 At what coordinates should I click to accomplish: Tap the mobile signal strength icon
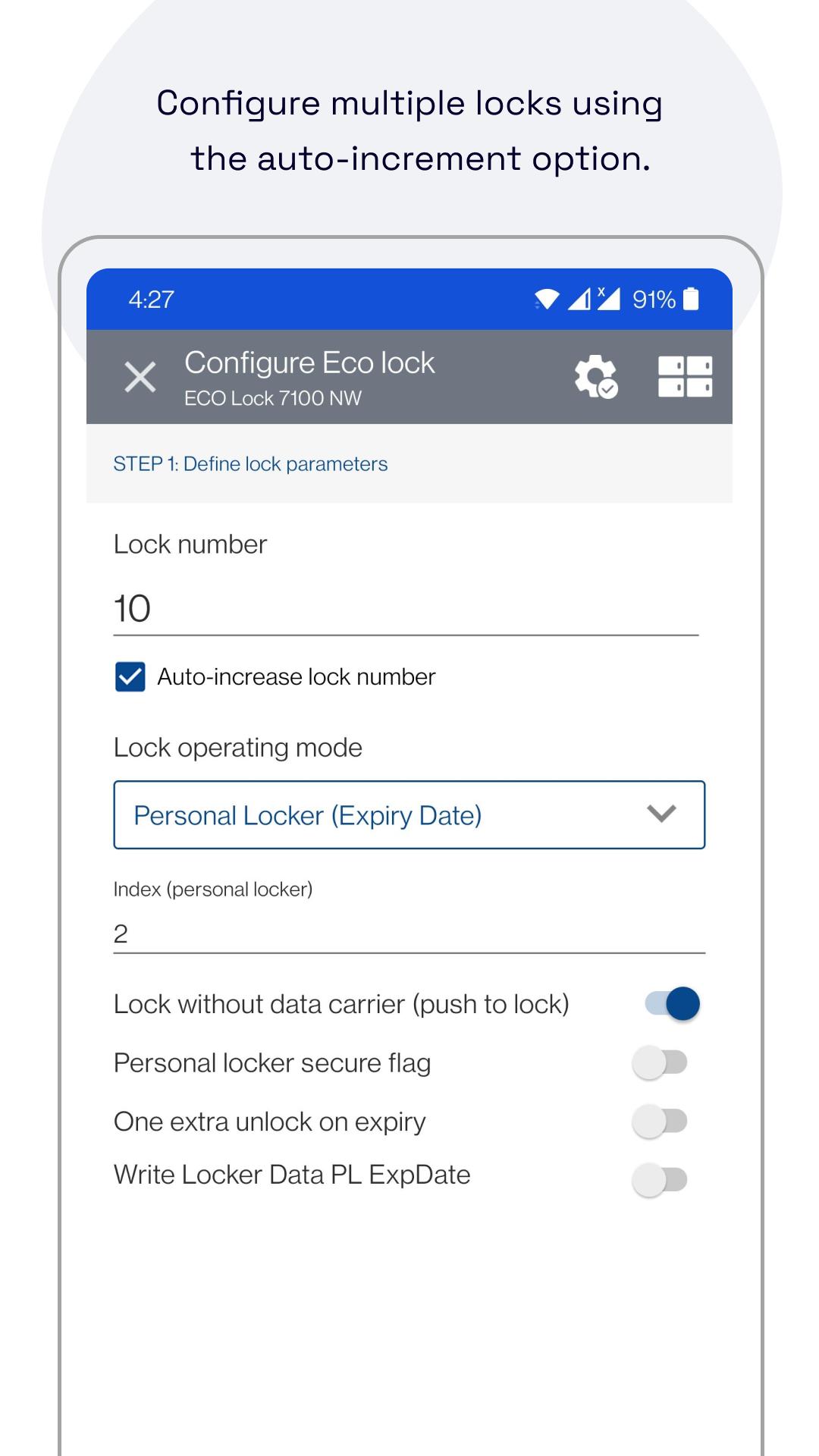[x=579, y=300]
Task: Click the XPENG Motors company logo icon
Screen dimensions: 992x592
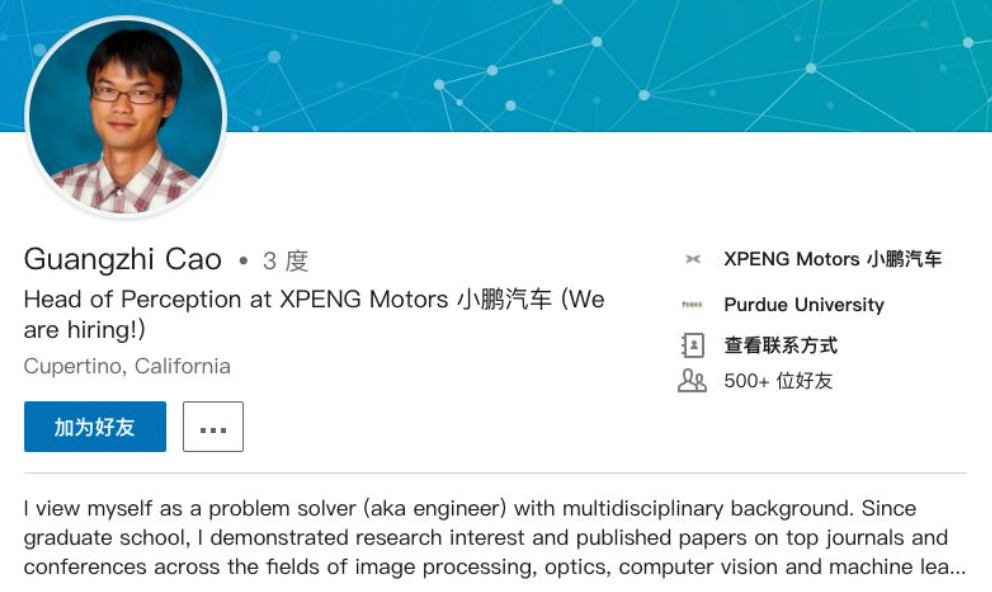Action: pos(693,259)
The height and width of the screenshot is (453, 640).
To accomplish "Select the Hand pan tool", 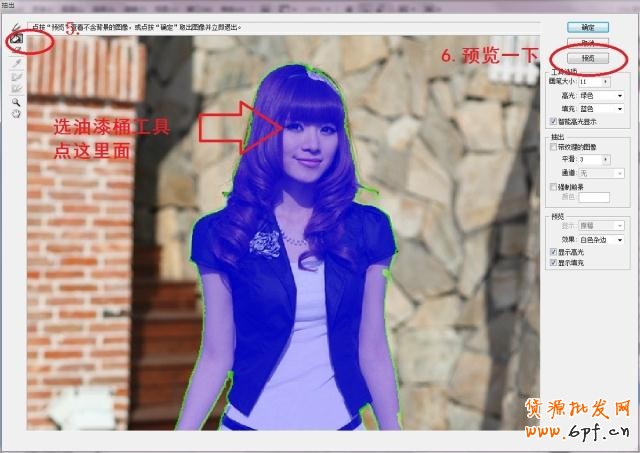I will point(16,114).
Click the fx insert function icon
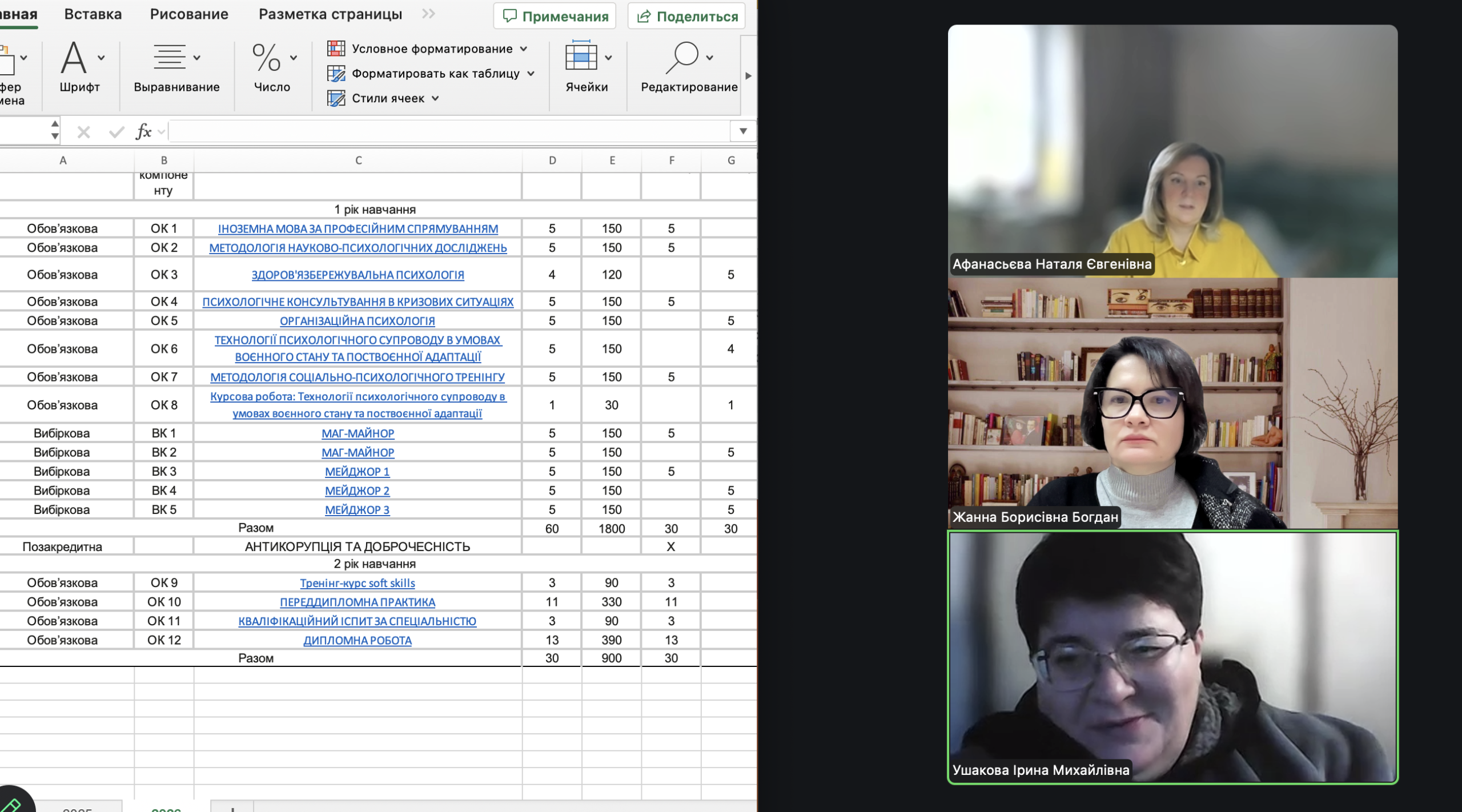Screen dimensions: 1462x812 (x=143, y=132)
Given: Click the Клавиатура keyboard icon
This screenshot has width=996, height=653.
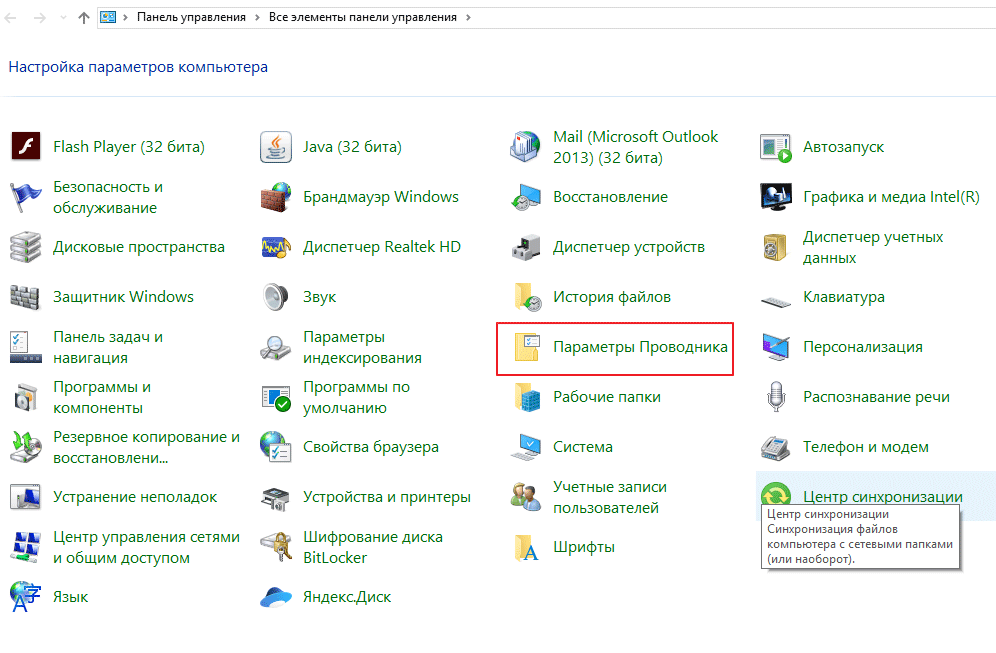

-- -- --

WHAT NEEDS TO BE DONE.
Quote the data verbatim, from the line that contains "Given: Click the Клавиатура keyboard icon" through the end, with both ends included. Leave the pictures out of your answer.

THE RESPONSE.
Given: Click the Клавиатура keyboard icon
This screenshot has width=996, height=653.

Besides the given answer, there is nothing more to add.